▸ **PROBLEM TO SOLVE**:
Reproduce the data below exactly, from the line containing "Select the Milk 72 Hrs withdrawal box" through the end of the data, both ends included. Leave the pictures out of your answer.
--- start EXERCISE DATA ---
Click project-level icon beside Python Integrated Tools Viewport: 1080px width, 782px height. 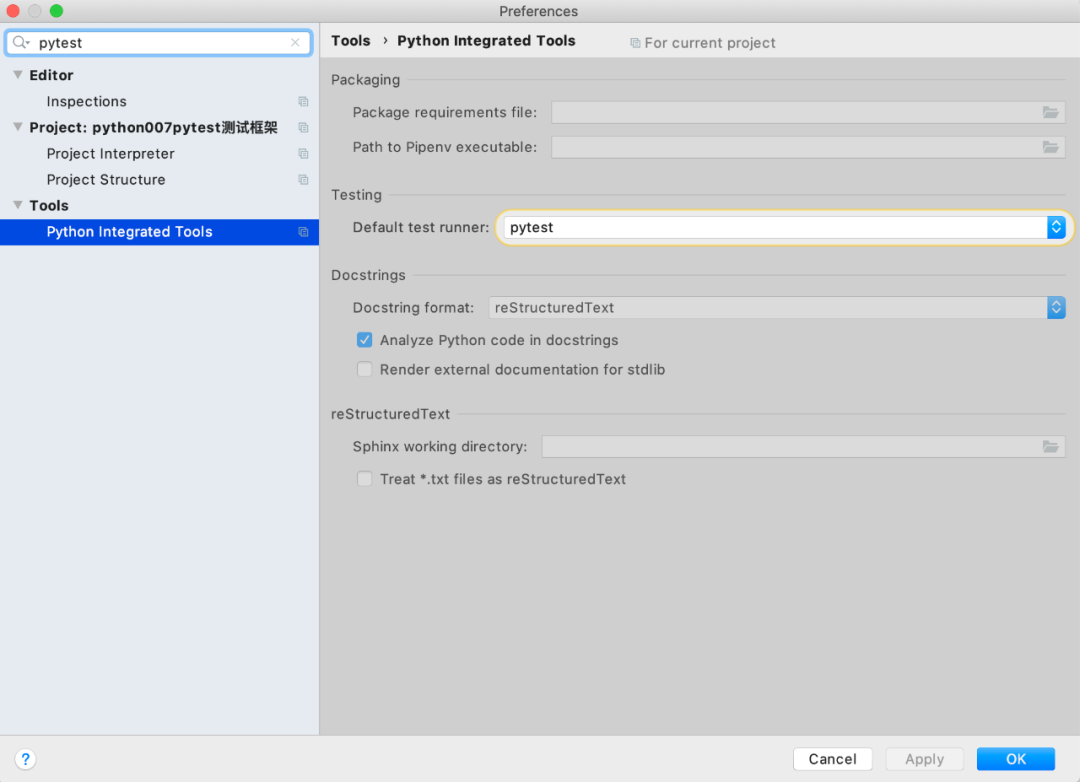point(303,232)
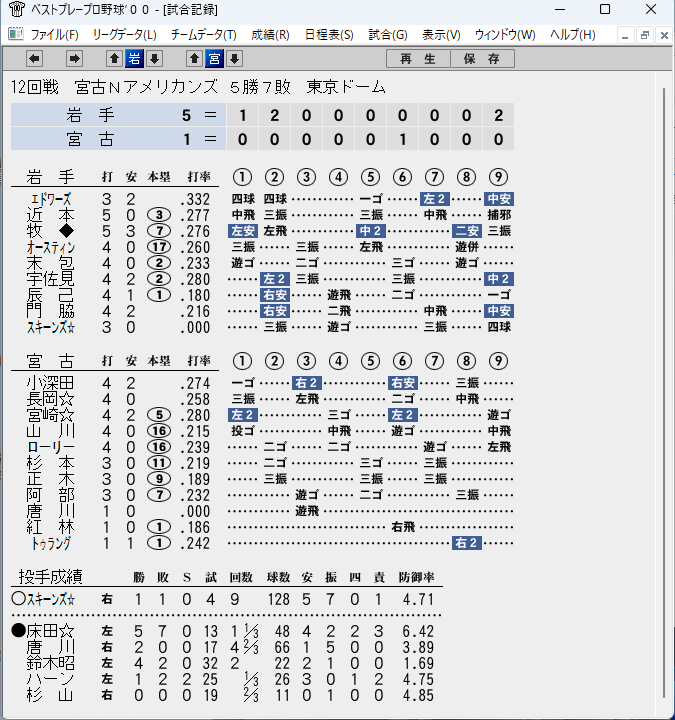Open the ファイル(F) menu
This screenshot has height=720, width=675.
(54, 34)
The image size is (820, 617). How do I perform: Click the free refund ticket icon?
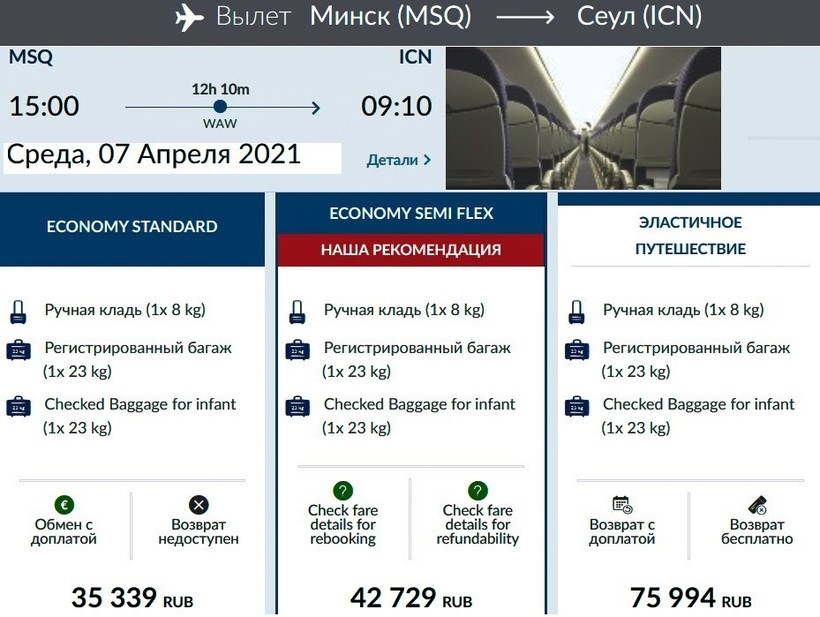point(757,505)
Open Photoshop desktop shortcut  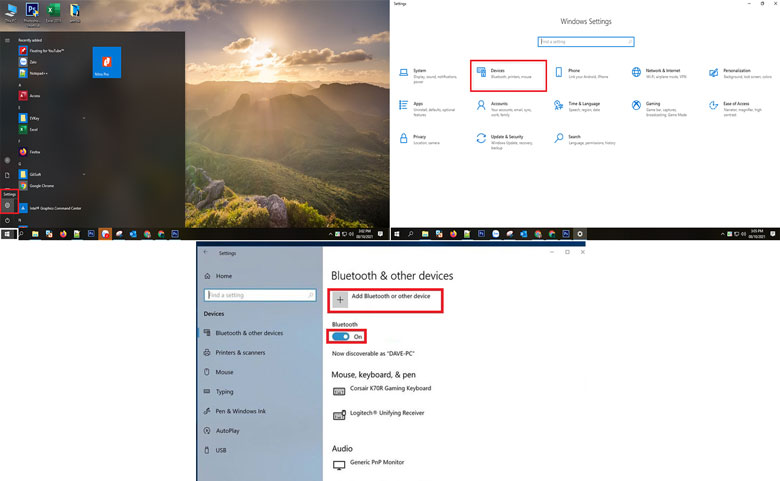31,12
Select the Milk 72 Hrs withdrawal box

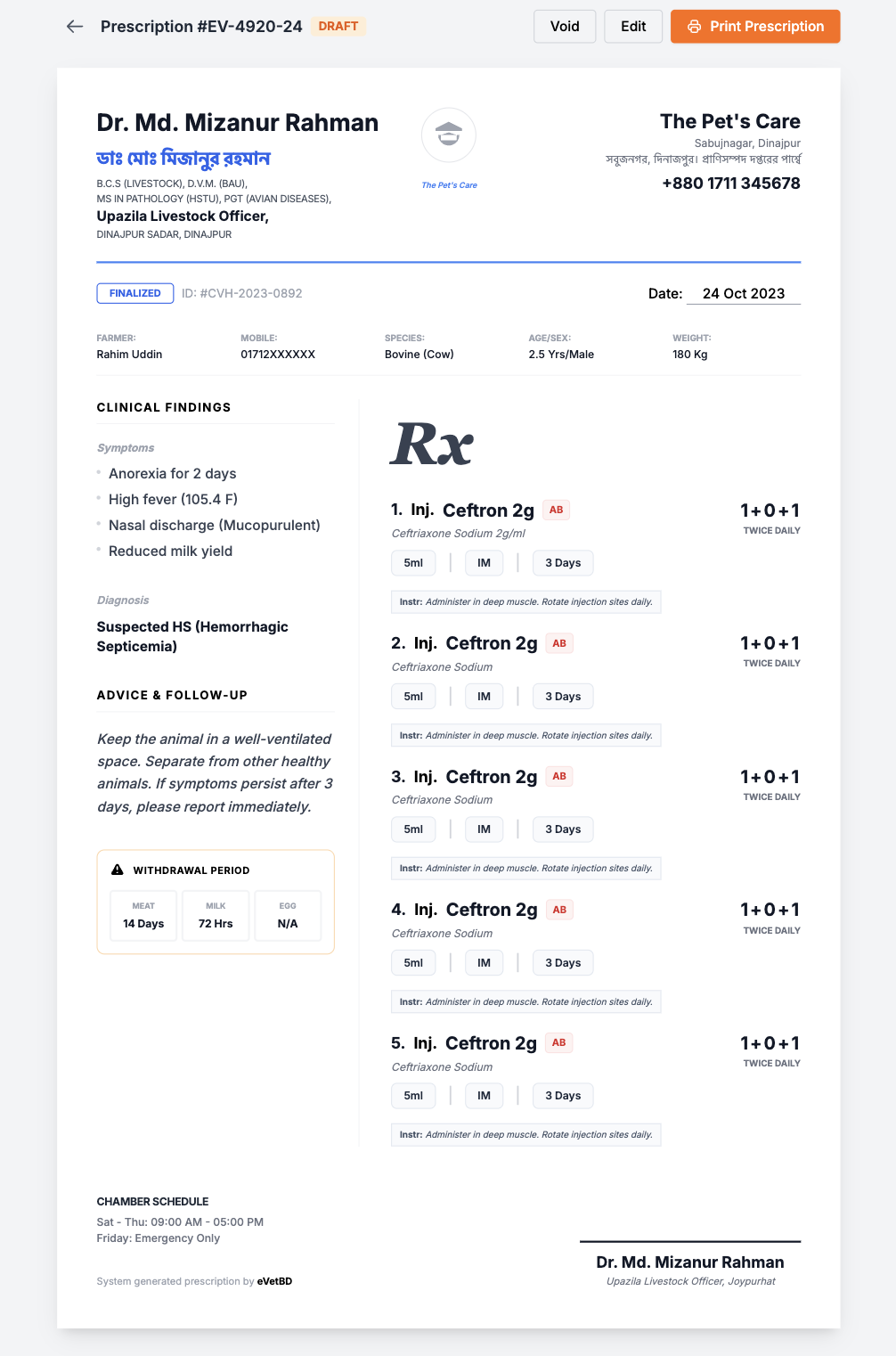[216, 916]
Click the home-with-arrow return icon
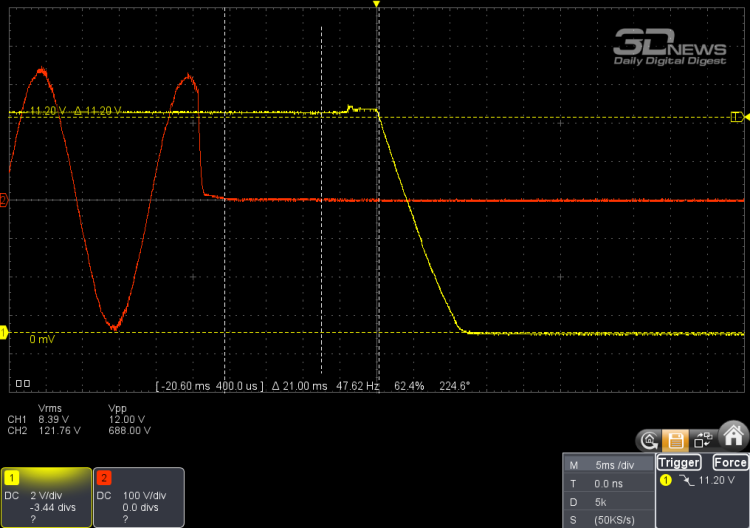The width and height of the screenshot is (750, 528). [650, 438]
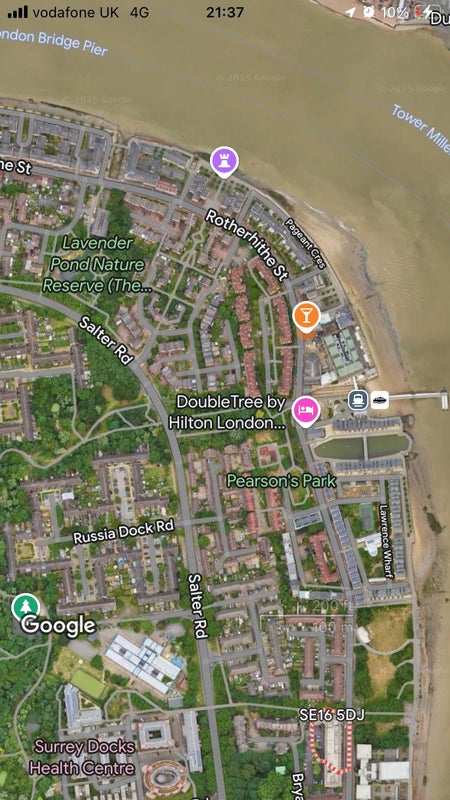The image size is (450, 800).
Task: Tap the alarm clock status icon
Action: 368,12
--- end EXERCISE DATA ---
▸ **TASK RESULT**:
Select the Milk 72 Hrs withdrawal box

[216, 916]
Click the home-with-arrow return icon
The width and height of the screenshot is (750, 528). [650, 438]
The image size is (450, 800).
Task: Tap the alarm clock status icon
Action: 368,12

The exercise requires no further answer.